Passage to read:
---

Smoking in public places is becoming outlawed in more and more countries around the world. My first experience of this sea-change was in 2001 when I visited California. I hadn’t known about the law there, and at first I just couldn’t understand why people in a hotel bar were leaving their drinks to go outside!
England went smoke-free rather late, in 2007. It’s still a pleasant surprise to go into a cafe, pub or restaurant and not be enveloped in a fug that permeates your hair and clothes. Pushing your way through a small crowd of rather sad looking smokers to get into the premises is the small price we now have to pay for being able to enjoy clean, healthy air indoors.
Interestingly, as cigarette smoking is being marginalised like this, it becomes more and more prominent in popular TV dramas. On Coronation Street, Deirdre has a fag in the back yard when she is stressed. The Rovers Return has just acquired a smoking shelter, and Becky chainsmokes – supposedly a symbol of her delinquent past. We are seeing more smoking now than before!
Then there’s the innovative serial Life on Mars which set out to parody and contrast a very different 1970′s Britain with our modern world. An exaggerated cartoon-like representation could be forgiven as we were invited each week to journey back to a simpler time – one which we are secretly, guiltily nostalgic for – when sexism, racism and dubious police methods were supposedly normal and the term ‘political correctness’ hadn’t yet been coined. So, everybody smoked; not just down the pub, but in the police station, at crime scenes – everywhere.

---

Pointing records for screenshots and pages
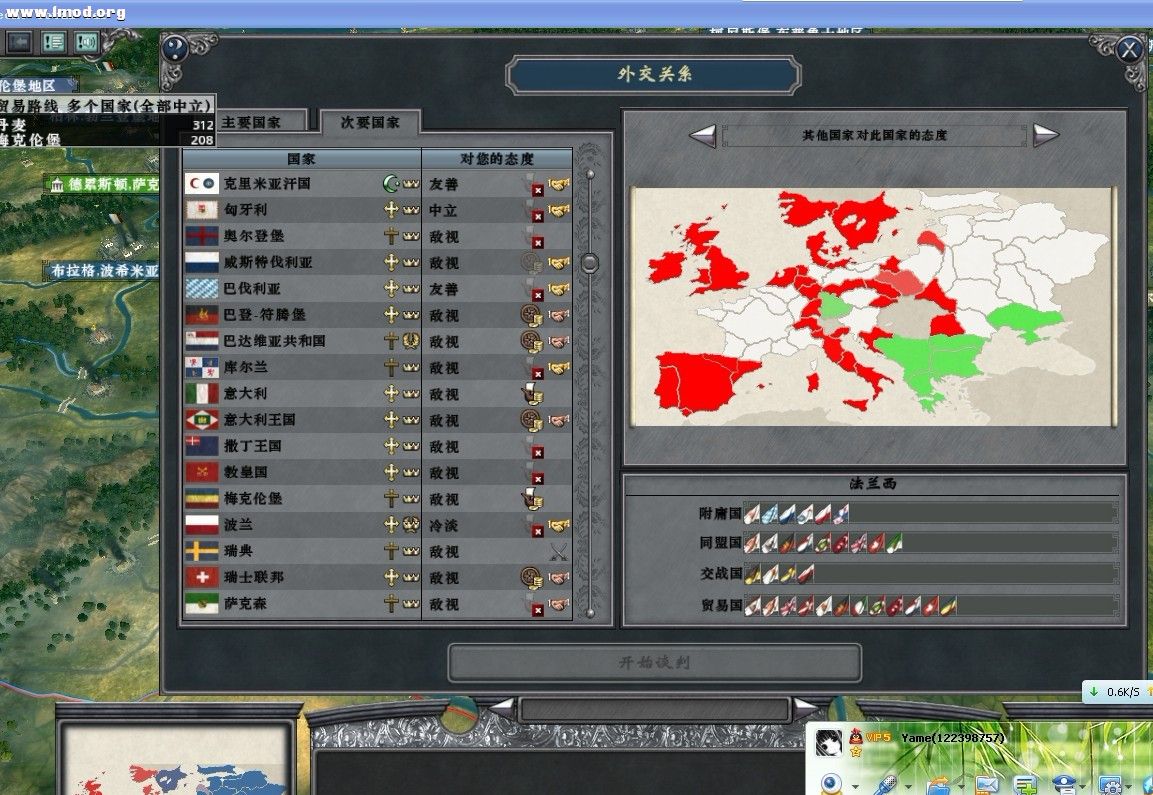Open the microphone dropdown arrow in QQ
Image resolution: width=1153 pixels, height=795 pixels.
pyautogui.click(x=908, y=788)
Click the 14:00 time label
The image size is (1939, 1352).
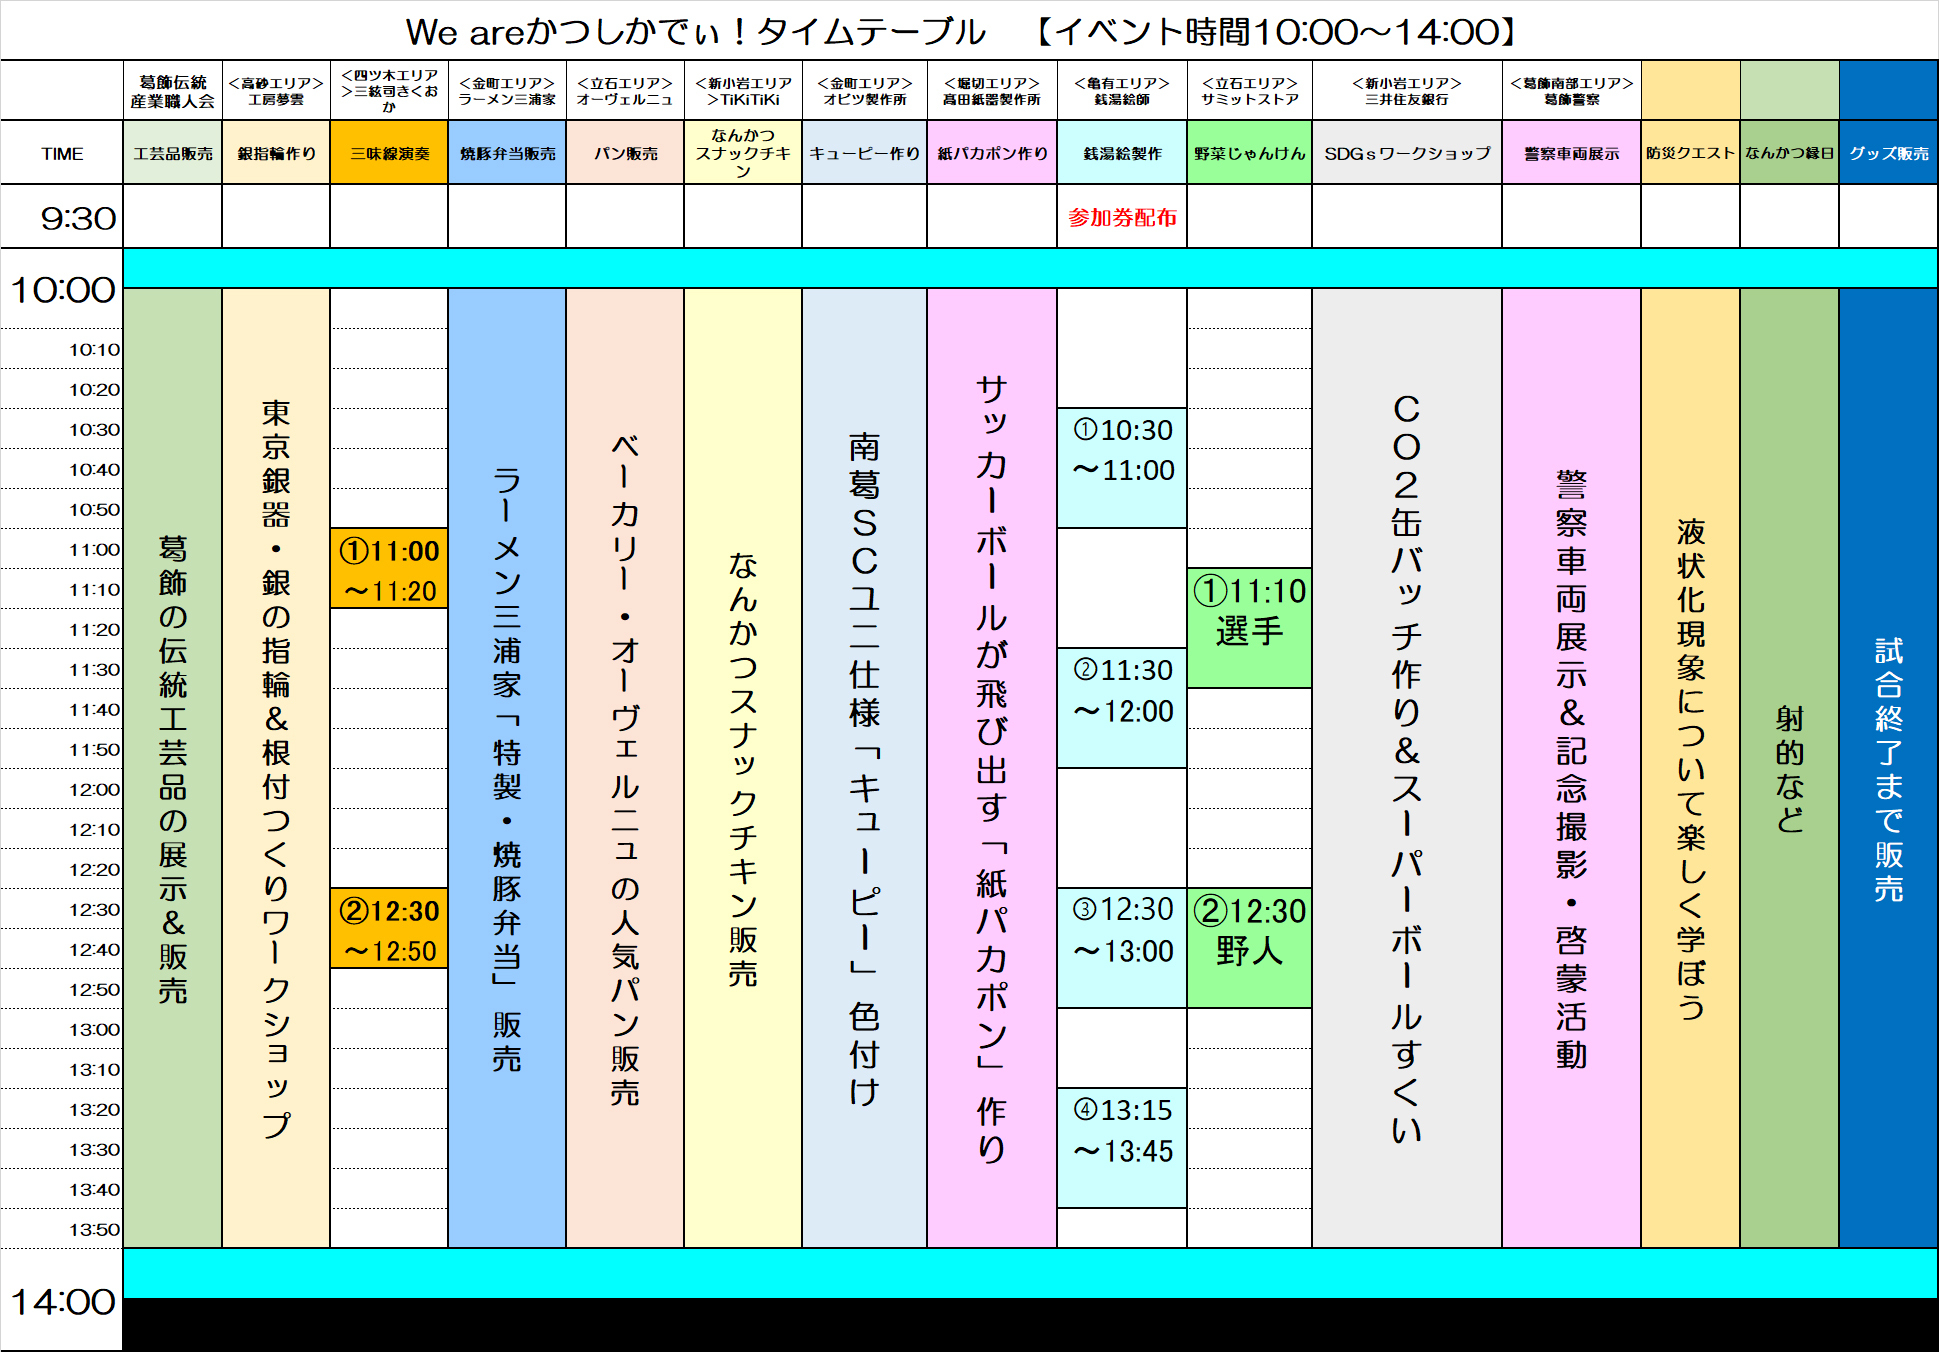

---

Aim of the exercise: Duplicate the passage on smoking bans and smoking on television word for word, in full.

Exercise result:
Smoking in public places is becoming outlawed in more and more countries around the world. My first experience of this sea-change was in 2001 when I visited California. I hadn’t known about the law there, and at first I just couldn’t understand why people in a hotel bar were leaving their drinks to go outside!
England went smoke-free rather late, in 2007. It’s still a pleasant surprise to go into a cafe, pub or restaurant and not be enveloped in a fug that permeates your hair and clothes. Pushing your way through a small crowd of rather sad looking smokers to get into the premises is the small price we now have to pay for being able to enjoy clean, healthy air indoors.
Interestingly, as cigarette smoking is being marginalised like this, it becomes more and more prominent in popular TV dramas. On Coronation Street, Deirdre has a fag in the back yard when she is stressed. The Rovers Return has just acquired a smoking shelter, and Becky chainsmokes – supposedly a symbol of her delinquent past. We are seeing more smoking now than before!
Then there’s the innovative serial Life on Mars which set out to parody and contrast a very different 1970′s Britain with our modern world. An exaggerated cartoon-like representation could be forgiven as we were invited each week to journey back to a simpler time – one which we are secretly, guiltily nostalgic for – when sexism, racism and dubious police methods were supposedly normal and the term ‘political correctness’ hadn’t yet been coined. So, everybody smoked; not just down the pub, but in the police station, at crime scenes – everywhere.